**Selected text**.
────────

At some regions, a public debate on the adverse impact of mariculture cage farm activity on environment because the increase in the incident of infections and diseases in local fish population has been produced. For example, on the northern Red Sea coast of Israel, mariculture industry is was investigated for determining if or not the cages farms were a responsible factor for spreading diseases to the surrounding wild fish fauna (Diamant et al., 2007).

Therefore, it is important the implementation of tools for the prevention, control, and eradication of infectious disease and the preservation of human, animal, and environmental health. For example, finfish farmers generally use strategies such as cleaning and disinfecting, health inspections to ensure pathogen-free stock, and immunisations. Biosecurity must be an important part of day-today aquaculture operations as well as national and regional planning and regulation, with prevention of disease introduction as primary objective (Lee, 2003).

Offshore fish farming and local fisheries

From an integrated coastal zone management perspective, incorporation of aquaculture into coastal space, so that ecological holding capacities are not exceeded, requires ecological-based management of the interaction of ecological impacts of aquaculture with those of other coastal users, as fishers, particularly concerning habitat modification and species populations that are important to fisheries. Using economical models, an ecological effect of aquaculture on the wild fish population, affecting either the habitat’s carrying capacity for a fish stock or the intrinsic growth rate of that fish stock is predicted. But also aquaculture affects fishing operations, technically by affecting the catchability coefficient of the harvest function (Mikkelsen, 2007).

FADs have been exploited by fishermen in many areas and, in these sense, fish farm can be used as fishery enhancement tools (Kinsgford, 1999). The effect of attraction seems to be higher around farms than around traditional FADs due to the availability of food, with up to 2800 times more wild fish in their immediate vicinity compared to areas without farms. A single Mediterranean sea-cage farm covering a sea surface area of just one hectare may have up to 40 tons of wild fish beneath it (Dempster et al., 2004).

Machias et al. (2006) estimated the effects of fish-farming on local landings in five regions of the Aegean and Ionian Seas (eastern Mediterranean basin) using data from time series of landings, fish farming production, fishing fleet, temperature and rainfall (1984–2001). Results suggested that increased fish-farming activity in enclosed, oligotrophic areas could imply an increase in fisheries landings. Pilot projects, using specific types of gear, have been developed for combined fish farming and fishing at the same area (Akyol and Ertosluk, 2009), trying to integrated both activities and avoid conflicts.

────────

**Listed records**.
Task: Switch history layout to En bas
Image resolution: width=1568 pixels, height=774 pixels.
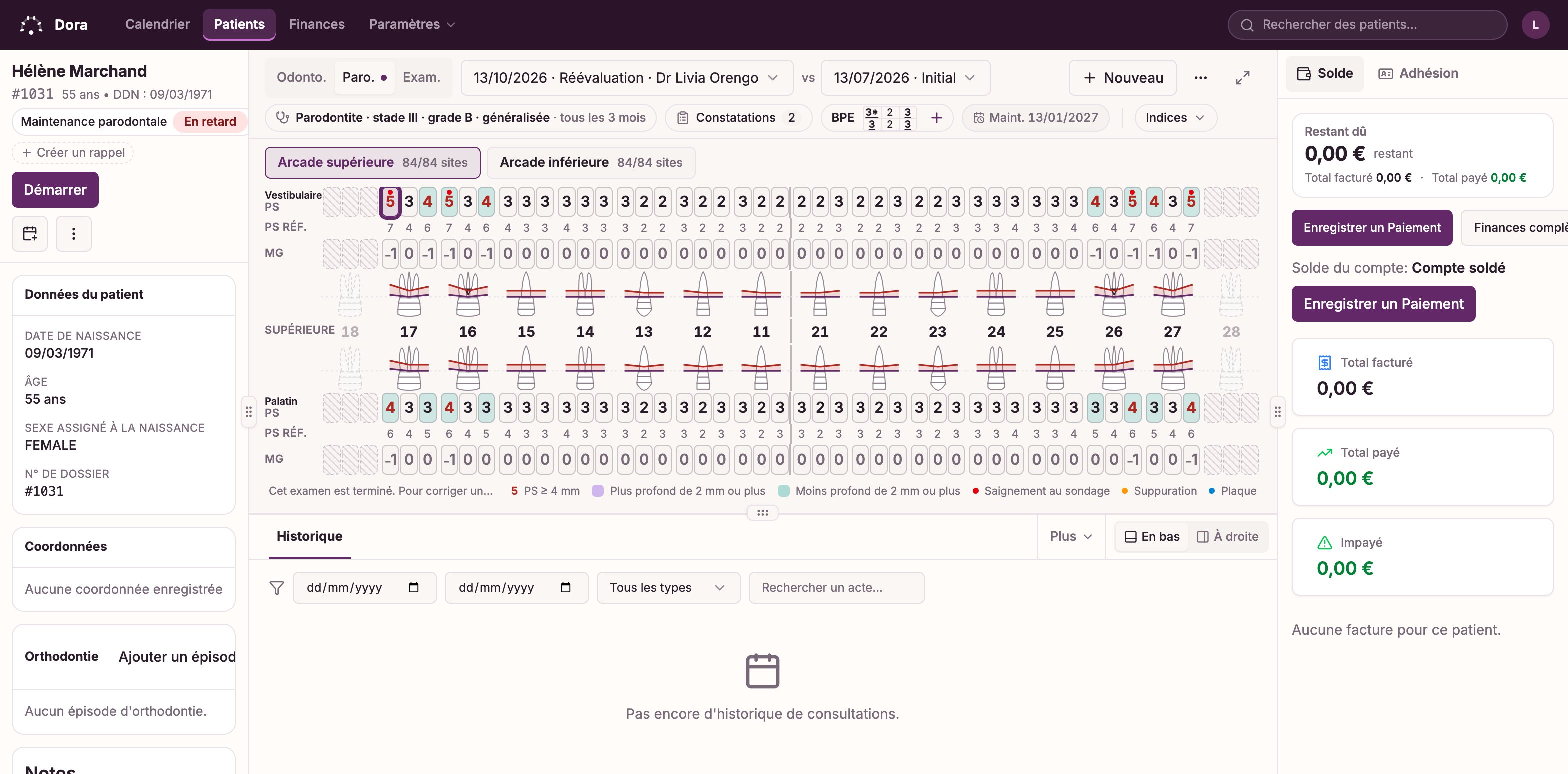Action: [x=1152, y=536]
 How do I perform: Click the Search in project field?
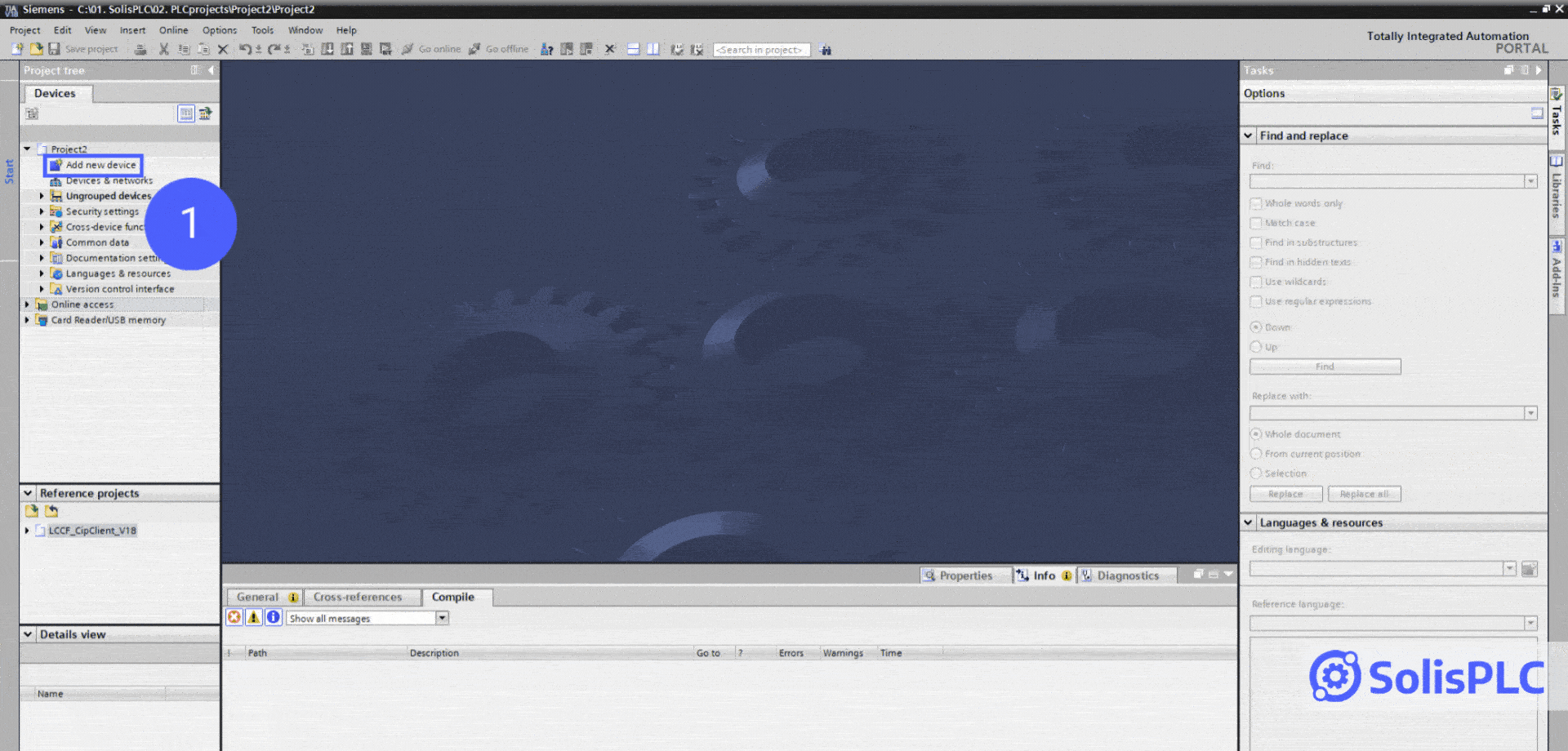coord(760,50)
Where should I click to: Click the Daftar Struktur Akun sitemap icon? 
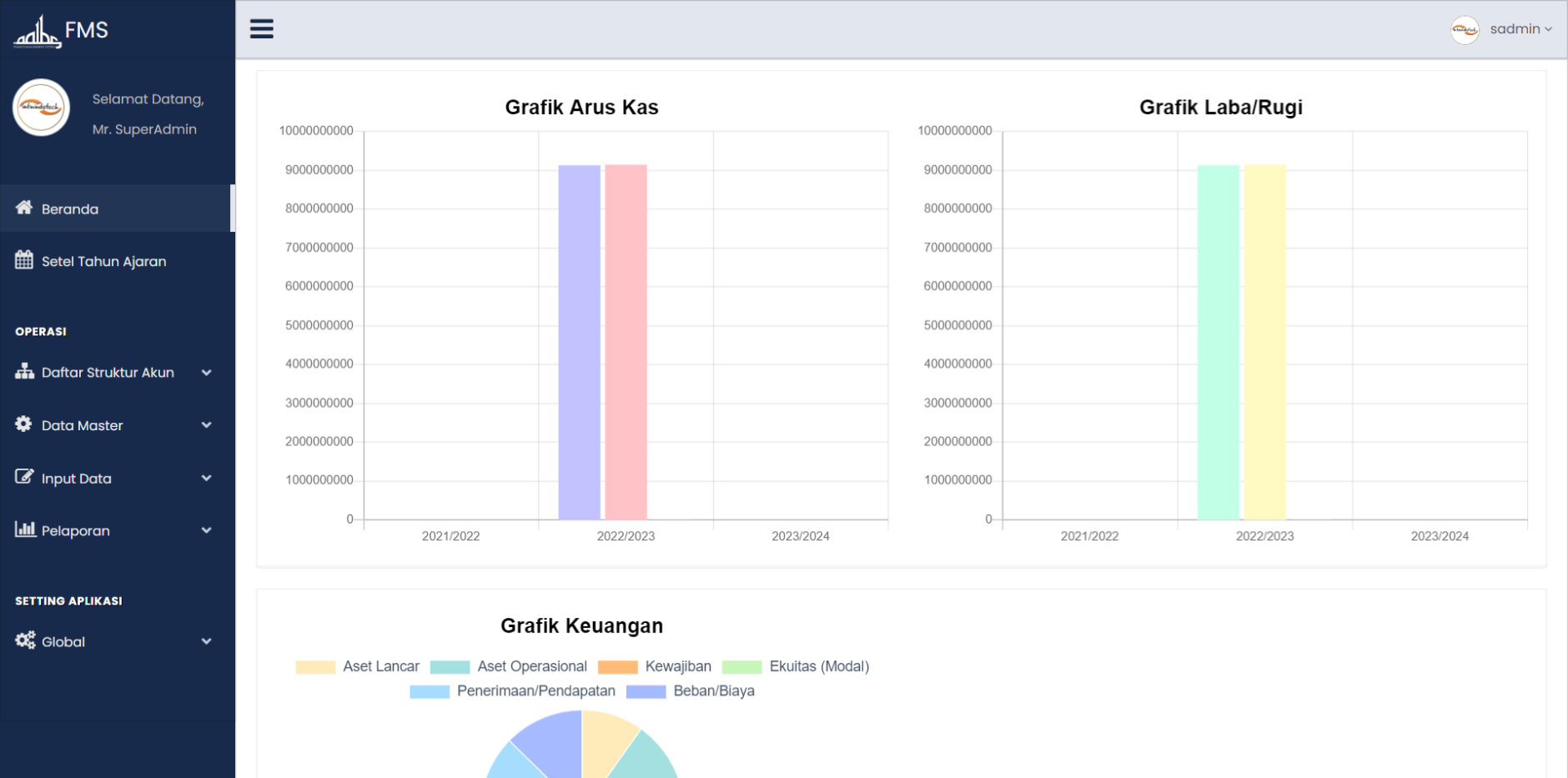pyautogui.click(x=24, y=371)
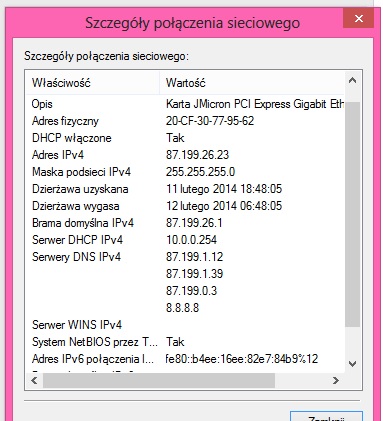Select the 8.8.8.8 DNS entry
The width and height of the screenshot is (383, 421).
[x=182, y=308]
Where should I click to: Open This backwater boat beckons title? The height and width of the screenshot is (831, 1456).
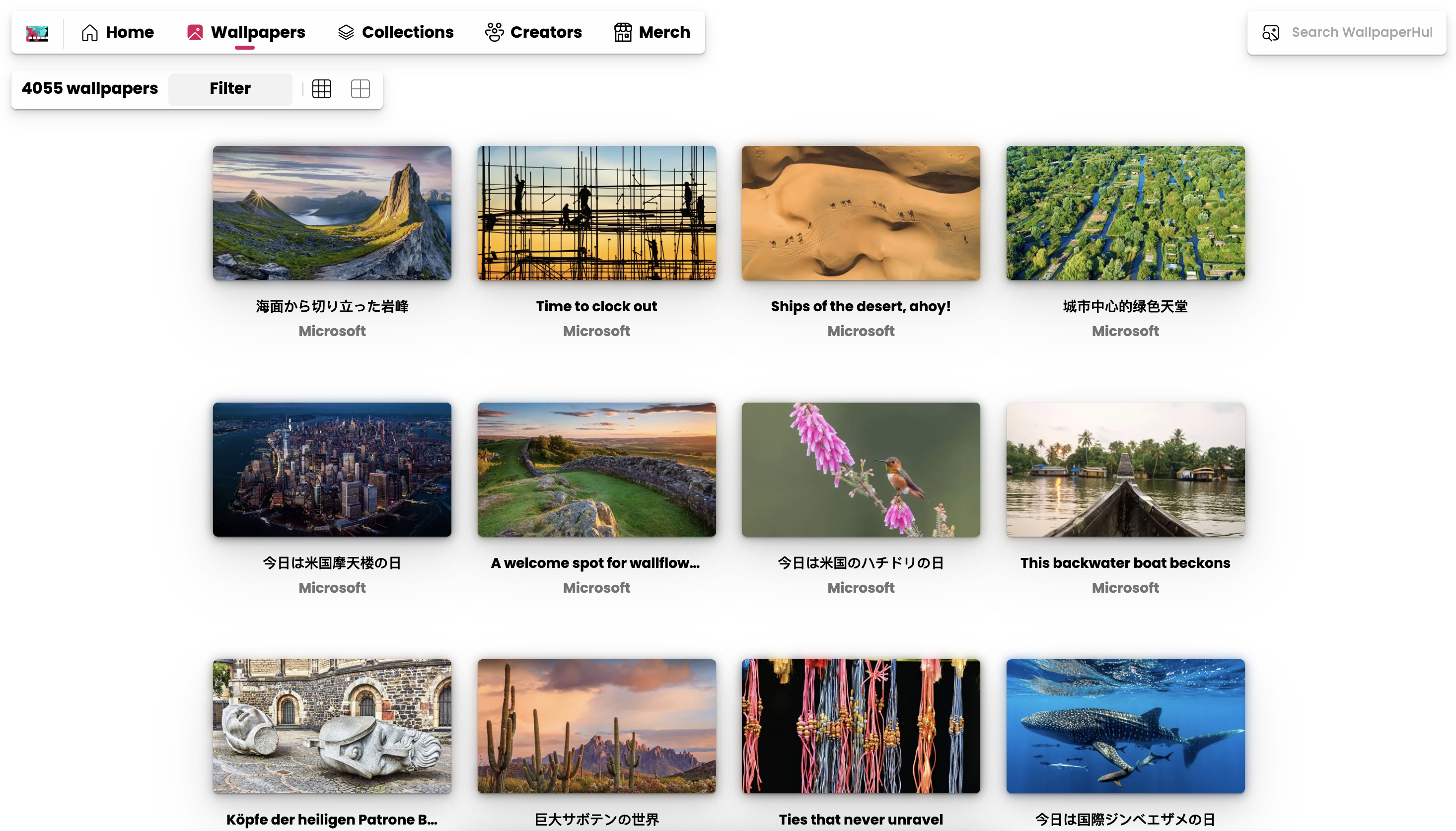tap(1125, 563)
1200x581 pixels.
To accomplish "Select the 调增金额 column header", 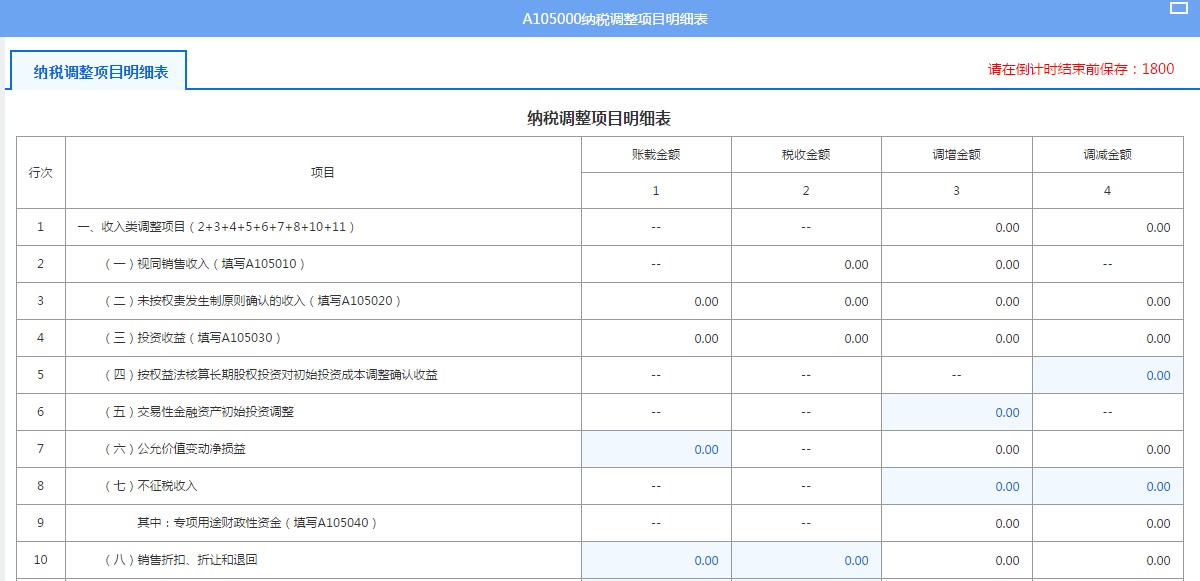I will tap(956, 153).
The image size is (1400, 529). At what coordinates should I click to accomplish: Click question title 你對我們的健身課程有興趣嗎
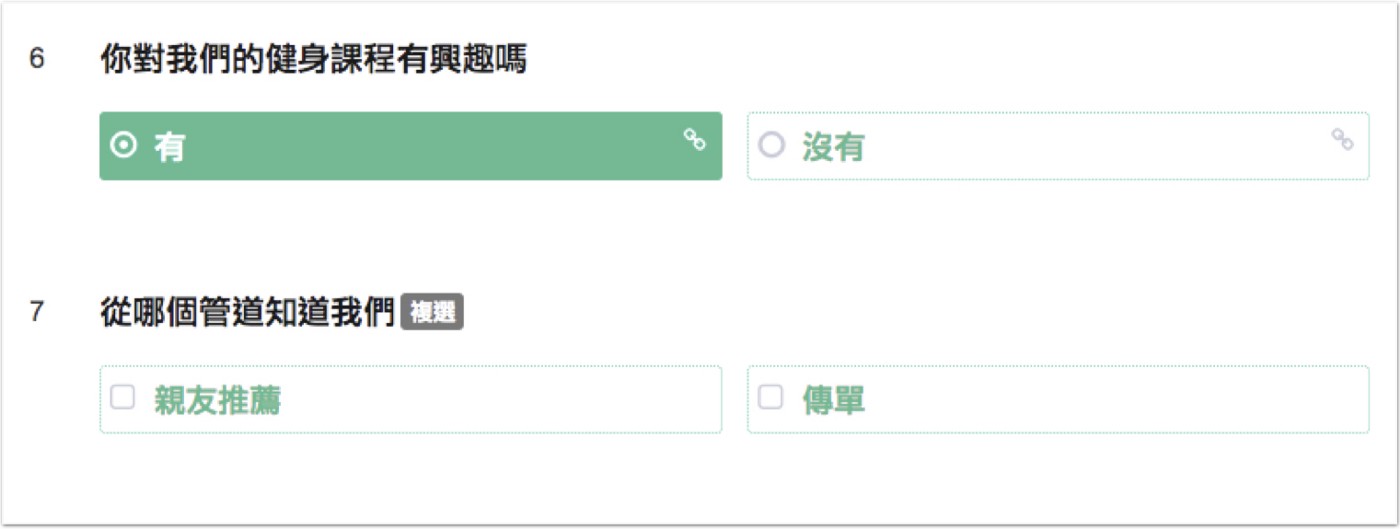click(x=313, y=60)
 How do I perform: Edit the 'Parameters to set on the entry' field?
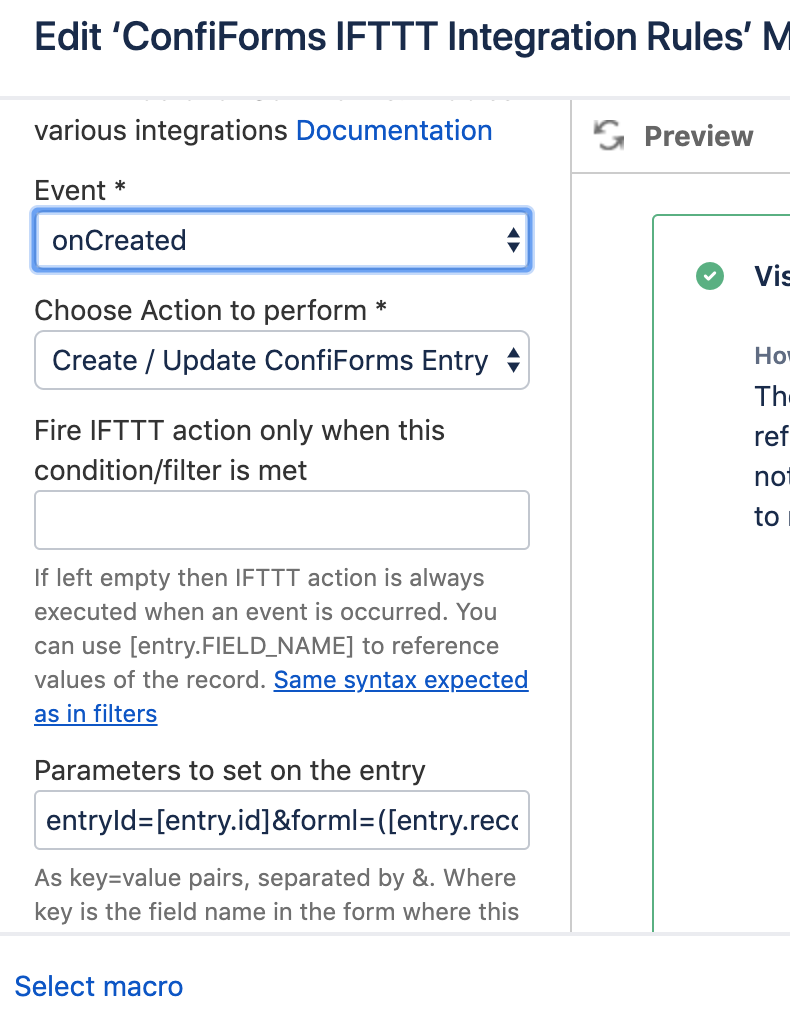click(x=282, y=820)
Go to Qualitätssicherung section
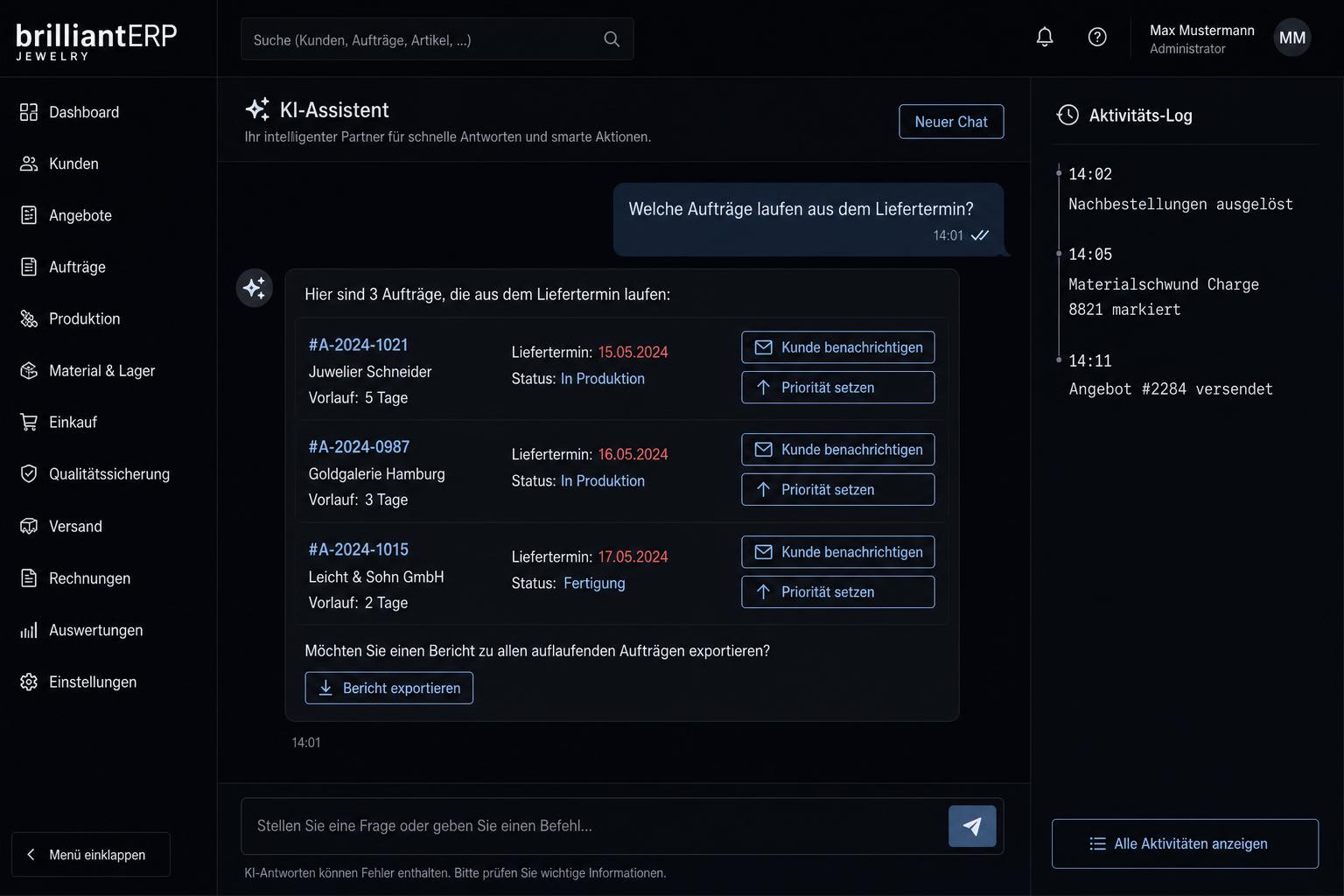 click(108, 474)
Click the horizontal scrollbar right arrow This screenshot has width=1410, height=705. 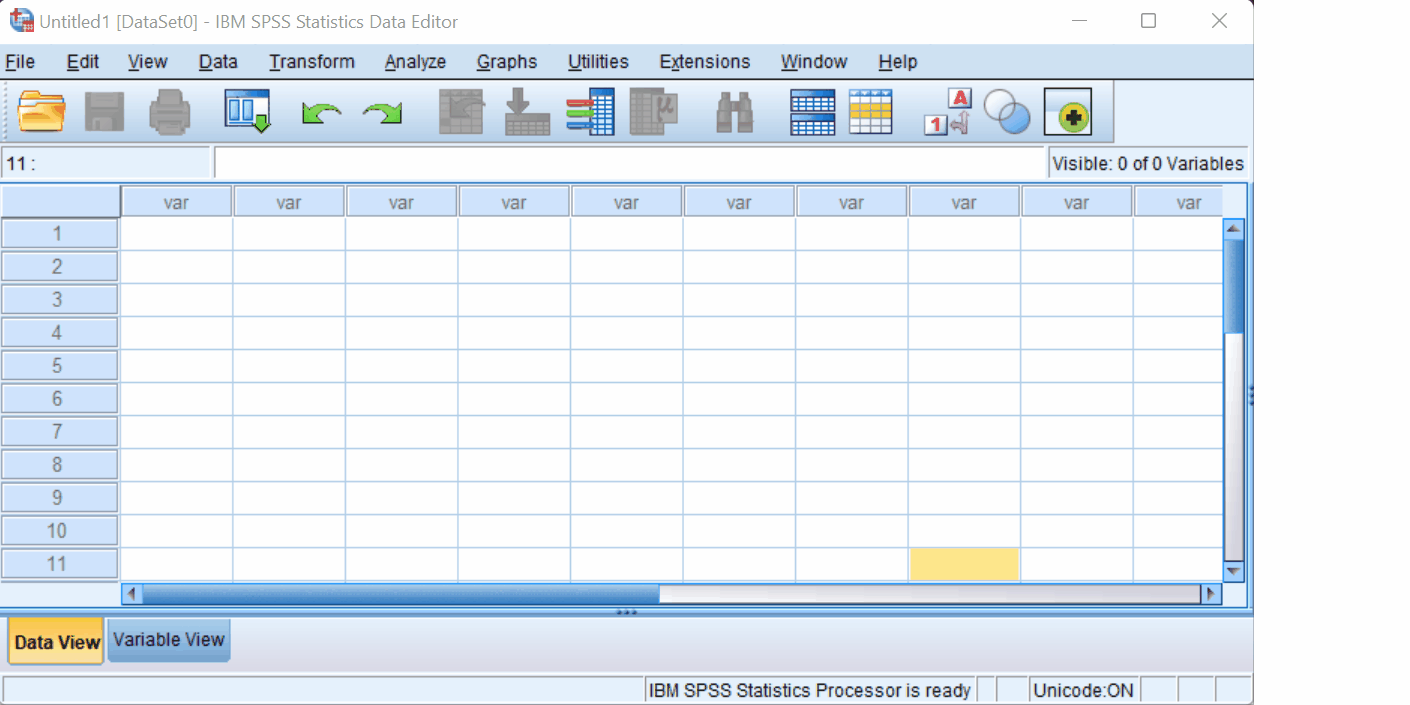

────────

**What is required**.
Set down word for word the part of the fish farming passage that opens with the words containing "Offshore fish farming" and closes with "function (Mikkelsen, 2007).". The lines have no connection to the fish farming passage.

**Your response**.
Offshore fish farming and local fisheries

From an integrated coastal zone management perspective, incorporation of aquaculture into coastal space, so that ecological holding capacities are not exceeded, requires ecological-based management of the interaction of ecological impacts of aquaculture with those of other coastal users, as fishers, particularly concerning habitat modification and species populations that are important to fisheries. Using economical models, an ecological effect of aquaculture on the wild fish population, affecting either the habitat’s carrying capacity for a fish stock or the intrinsic growth rate of that fish stock is predicted. But also aquaculture affects fishing operations, technically by affecting the catchability coefficient of the harvest function (Mikkelsen, 2007).